--- Work to be completed ---
For each record below, set it down exactly but leave out any picture.

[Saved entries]
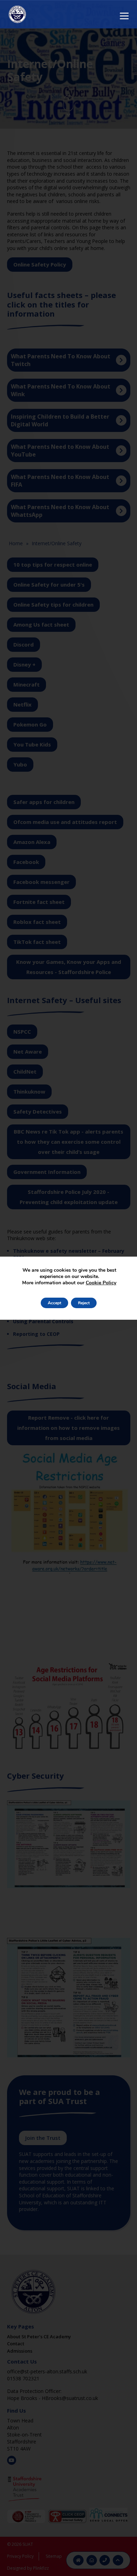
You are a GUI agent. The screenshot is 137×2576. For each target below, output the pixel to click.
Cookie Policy (101, 1282)
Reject (84, 1303)
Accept (54, 1303)
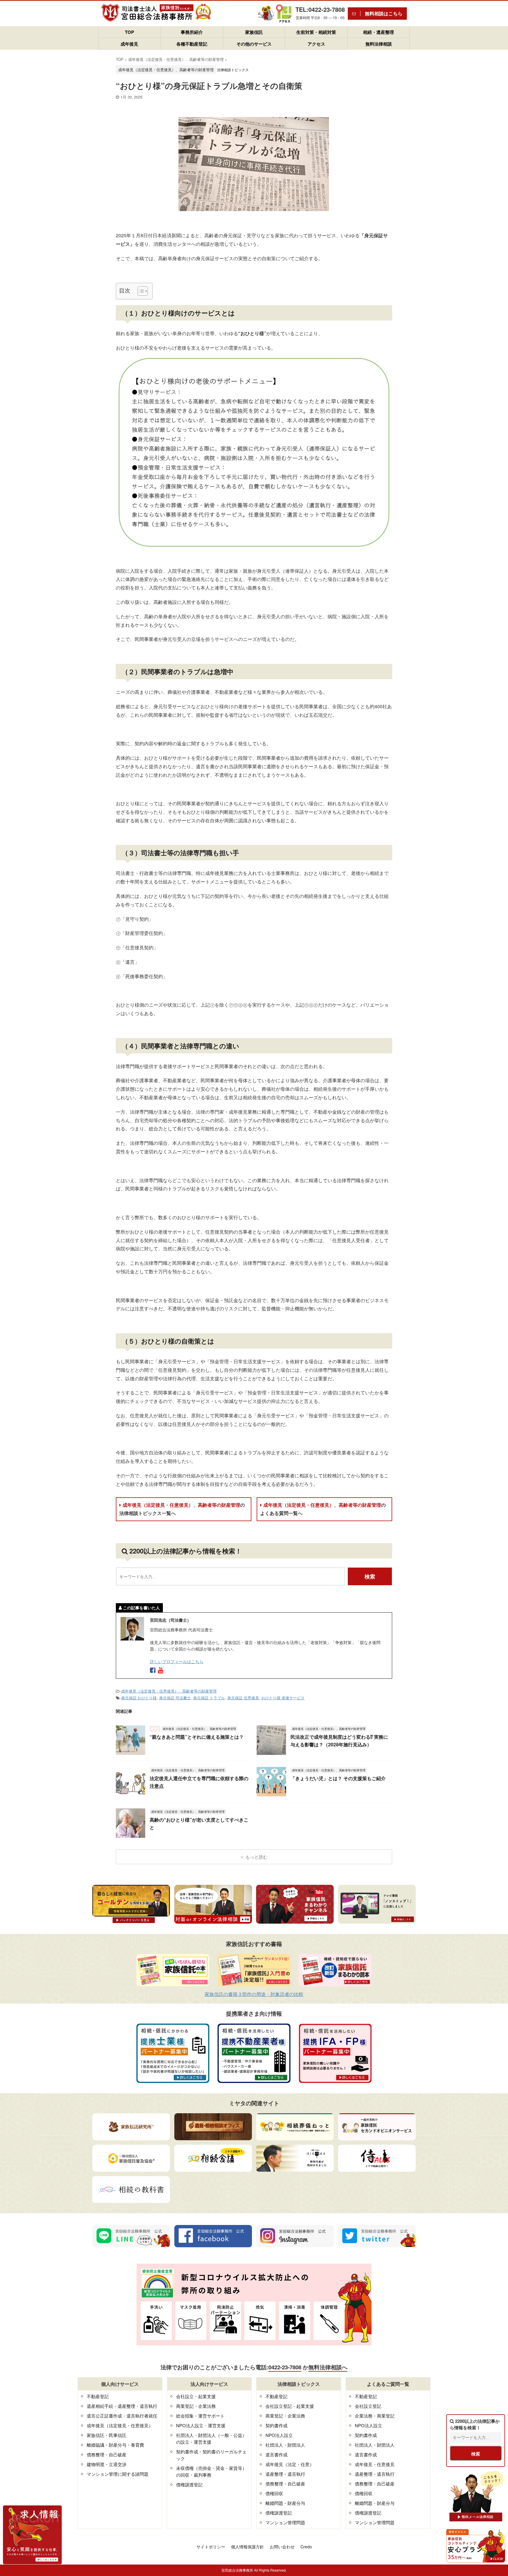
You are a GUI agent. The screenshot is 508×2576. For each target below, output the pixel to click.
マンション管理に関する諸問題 (117, 2474)
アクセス (316, 44)
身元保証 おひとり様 (139, 1697)
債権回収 (274, 2493)
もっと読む (256, 1857)
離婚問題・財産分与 (285, 2503)
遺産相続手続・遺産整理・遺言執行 (122, 2406)
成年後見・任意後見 (375, 2464)
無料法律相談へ (327, 2367)
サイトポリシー (210, 2547)
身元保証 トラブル (209, 1697)
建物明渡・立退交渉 (106, 2464)
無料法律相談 (378, 44)
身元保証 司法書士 (175, 1697)
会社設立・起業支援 (196, 2396)
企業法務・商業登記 (375, 2416)
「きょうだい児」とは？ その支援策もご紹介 (338, 1778)
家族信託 (254, 32)
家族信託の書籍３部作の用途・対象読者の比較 (254, 1994)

--- Answer for this exercise ---
You are a GUI agent. The screenshot is 137×2576. For each target below, output the pixel to click.
Cookie Policy (101, 1282)
Reject (84, 1303)
Accept (54, 1303)
You are a GUI agent. The screenshot is 508×2576. For each target below, output the pixel to click.
マンション管理に関する諸問題 (117, 2474)
アクセス (316, 44)
身元保証 おひとり様 (139, 1697)
債権回収 (274, 2493)
もっと読む (256, 1857)
離婚問題・財産分与 (285, 2503)
遺産相続手続・遺産整理・遺言執行 (122, 2406)
成年後見・任意後見 (375, 2464)
無料法律相談へ (327, 2367)
サイトポリシー (210, 2547)
身元保証 トラブル (209, 1697)
建物明渡・立退交渉 (106, 2464)
無料法律相談 (378, 44)
身元保証 司法書士 (175, 1697)
会社設立・起業支援 (196, 2396)
企業法務・商業登記 (375, 2416)
「きょうだい児」とは？ その支援策もご紹介 (338, 1778)
家族信託 (254, 32)
家族信託の書籍３部作の用途・対象読者の比較 (254, 1994)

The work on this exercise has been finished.